Steve continued reading his rehearsed speech. He’d written up this exchange between Zadrian and Stefan, and it had taken almost an hour to get it right. “Stefan says, ‘Once they have power, the dukes, counts, and barons cannot be removed without sacrificing innocent lives. Any dragon king who has striven too hard for justice has been slain — that is the way of men. Eventually, the kingdom devolves into chaos, but Varanor is patient. A new dragon king emerges to set things right, and that is the way of Varanor.’ ”

“Not bad,” said Tess. “So you’re saying that Varanor is trying to spread democracy through the kings he set up, but they get assassinated?”

“Yeah, the good kings do, but most of the dragon kings aren’t that great. They don’t try to change things that much, because they’re afraid of making the nobles mad.”

“Sounds plausible,” she said.

“When a dragon king is overthrown, humans soon make a mess of it and Varanor sends a new candidate to be king.”

“What I don’t get,” said Rei, “is that teleporter thing, you know, the circle with runes around it. Who made that?”

“The neutral Powers made both it and the guardians. They chose Barathrum as a place where all the Powers could meet.”

“Why?”

“Share information, negotiate truces in their wars, spy on each other. All that sort of stuff, I guess. The Powers live in their own little universes just outside this one. They have gates all over between their worlds and Barathrum.”

“So this castle is in another world?” said Curt.

“No, it’s in Barathrum, but I’ll go ahead and tell you: there are gates within the castle to other worlds.”

“Another thing,” said Tess. “Why does Varanor bother with men at all?”

* * *

“Why does Varanor treat with men at all?” said Megaera. “Why does he care what they do?”

Stefan answered patiently, “Because Varanor sees that someday, men will challenge the gods, and Varanor hopes to hold a place in the world of men and in a small way to shape it.”

They strode along the avenue together for some time without speaking. Despite the awesome scenery, Megaera had to fight to keep her attention open. She had become intrigued by this strange, well-spoken young knight — prince, she supposed — and felt a challenge to her own sophistication and competence. She envied his having a patron like Varanor. As they neared the citadel, Megaera picked out some specks far over the central tower, dark against the blue, floating down through the air in lazy spirals. She nodded at them.
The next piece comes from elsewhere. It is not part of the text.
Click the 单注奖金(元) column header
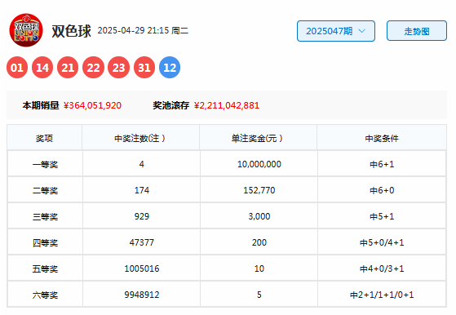The image size is (456, 315). 257,138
“Ah,” said Stefan, “the dractyls have arrived ahead of us. We are only a few miles from the teleporter; they do not use it. The dractyls came through the shaft and climbed along the ceiling.”
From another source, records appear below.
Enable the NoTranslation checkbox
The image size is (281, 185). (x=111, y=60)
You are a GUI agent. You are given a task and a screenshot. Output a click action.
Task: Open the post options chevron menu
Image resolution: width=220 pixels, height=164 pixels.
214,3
The central keep loomed nearer. Megaera could now make out tiers of battlements, crenelated terraces, embrasures, and hanging platforms. There were creatures on the walls, small humanoids like gargoyles lounging on the parapets, watching curiously with huge eyes, and big shaggy figures, ogre-sized but straight and tall, not twisted like the hag’s monsters.

The doors of the keep were forty feet high and thirty wide, and reached by a round three-level dais of stone steps. Megaera looked up and saw two shaggy giants watching over a parapet just above the doors. The rest of the tower dwindled overhead to a distant point against the blue, so tall it dizzied her and she had to look away or stumble.

Stefan sprang onto the first step and held up a hand. As if he’d projected some force, the doors swung inward. Darkness filled the space within and even Megaera’s sight could barely penetrate; she had an impression of a vast presence there. The air stirred, and a pair of golden eyes as large as kite shields unshuttered thirty feet above. A powerful will drew her, but gently, and she had no inclination to resist.

When she’d reached Stefan’s side, a golden radiance blazed out from the body of a massive dragon, its wings, like tent walls, thrusting toward them. The dragon reared to full height, some sixty feet above the marble floor, and a host of milk-eyed dwarves stepped out around it.

Like night wind through a pine forest, the dragon’s voice murmured soft but strong. “Welcome,” it said.

* * *

“So it is a real dragon,” said Tess. “I was kinda hoping for something different.”

“In a way, he’s not,” said Steve. “More like a demigod with a dragon’s shape. He’s one of the Powers, like Cax. He was the first dragon. He didn’t have a body until the Powers brought the dinosaurs in from across the universe, and then he created his body using the dinosaurs as a rough pattern.”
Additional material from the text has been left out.